IMG_2176 by kongponsrisiri, on Flickr


First day.

DSC_2284 by kongponsrisiri, on Flickr


Second week.

DSC_2343 by kongponsrisiri, on Flickr


Third week.

DSC_2452 by kongponsrisiri, on Flickr


Tank detail
Size 240 ltrs
Filters:
-Two Eheim 2215 Media: ADA BioRio, Seachem Matrix, Seachem Purigen, Eheim Filter Foams
-All Pond Solutions 1400EF Media: Ceramic ring, Bio Ball
Substrate: ADA Power sand Special S, Tuormaline BC, Bacter 100, Clear Super, Penac P, API First Layer Pure Laterite
 ADA Amazonia new, Amazonia Powder
Light T5 High Output White 10K Bulbs 39Wx4 8hrs/day

Plants:
Cryptocoryne x willisii
Cryptocoryne crispatula var. balansae
Cryptocoryne wendtii 'brown'
Cryptocoryne wendtii 'Tropica'
Microsorum pteropus 'Narrow'
Glossostigma elatinoides
Echinodorus tenellus
Alternanthera reineckii 'Pink' 
Ludwigia arcuata
Ludwigia repens
Bucephalandra sp Sintang
Bucephalandra sp. 'Melawi'
Bucephalandra sp. 'Kapit'
Bucephalandra sp. 'Riam Macam'

Thank you,
Korakot.


----------



## foxfish (12 Sep 2012)

Nice! looks like you have all the right kit there mate   
Lots of light though, keep us informed & fingers crossed you don't get any nasty algae..


----------



## 1stgolf (20 Sep 2012)

Great tank. Any close up pictures of the discus?


----------



## creg (26 Sep 2012)

nice to see someone else with one of these tanks they are good for the price. i have the grey cabinet one.


----------



## Gary Nelson (26 Sep 2012)

That looks very nice and the Discus look great, would love to see some more pics


----------



## korakot (11 Jan 2013)

My latest picture.


----------



## flygja (11 Jan 2013)

Wow your discus has really grown. My discus in my planted tank doesn't seem to grow much. I can only feed them once a day though.


----------



## korakot (11 Jan 2013)

flygja said:


> Wow your discus has really grown. My discus in my planted tank doesn't seem to grow much. I can only feed them once a day though.

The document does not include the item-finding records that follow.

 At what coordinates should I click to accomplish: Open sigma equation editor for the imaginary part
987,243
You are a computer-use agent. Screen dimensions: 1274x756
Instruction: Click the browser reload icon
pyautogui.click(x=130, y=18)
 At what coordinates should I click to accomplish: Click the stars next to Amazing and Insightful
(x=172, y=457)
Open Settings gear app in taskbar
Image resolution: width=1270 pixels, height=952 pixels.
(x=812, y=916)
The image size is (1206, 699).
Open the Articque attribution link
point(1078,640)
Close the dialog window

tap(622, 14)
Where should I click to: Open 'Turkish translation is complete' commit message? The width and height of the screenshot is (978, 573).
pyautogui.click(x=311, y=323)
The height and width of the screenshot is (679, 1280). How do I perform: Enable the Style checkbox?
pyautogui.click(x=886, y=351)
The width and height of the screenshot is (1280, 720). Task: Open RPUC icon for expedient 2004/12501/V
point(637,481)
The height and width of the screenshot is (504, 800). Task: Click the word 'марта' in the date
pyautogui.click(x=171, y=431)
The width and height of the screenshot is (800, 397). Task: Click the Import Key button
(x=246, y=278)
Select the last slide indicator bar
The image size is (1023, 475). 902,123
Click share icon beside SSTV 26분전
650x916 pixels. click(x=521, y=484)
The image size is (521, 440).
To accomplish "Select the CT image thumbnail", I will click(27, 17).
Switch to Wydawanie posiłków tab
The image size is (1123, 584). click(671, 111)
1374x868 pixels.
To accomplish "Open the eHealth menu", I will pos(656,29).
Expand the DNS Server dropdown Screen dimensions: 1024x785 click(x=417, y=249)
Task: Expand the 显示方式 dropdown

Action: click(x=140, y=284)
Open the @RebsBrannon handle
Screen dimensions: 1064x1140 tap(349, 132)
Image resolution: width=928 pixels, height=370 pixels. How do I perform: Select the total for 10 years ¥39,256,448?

i feed them with ox heart two to three times a day and they never enough, feed yours fish more mate.


----------



## LondonDragon (11 Jan 2013)

Stunning tank Korakot  well done


----------



## Alastair (11 Jan 2013)

I was just looking at this tank on a video clip on the all pond solutions site it's come a long way very nice. Where did you get the black lava rock?? 


Sent from my iPhone using Tapatalk


----------



## Westyggx (11 Jan 2013)

For a simple hardscape it looks really nice!


----------



## B7fec (11 Jan 2013)

Great looking tank, well done. Took a look at the others on Flickr...... really nice!


----------



## korakot (18 Jan 2013)

I got some pictures from this tank.
From the side.


----------



## flygja (18 Jan 2013)

Do you have to do a water change everytime you feed them ox heart? I'm afraid to feed my discus ox heart because it clouds the water and makes it smell funny, something filters cannot really get rid of. So I just feed them frozen bloodworms on weekdays and live tubifex on weekends. 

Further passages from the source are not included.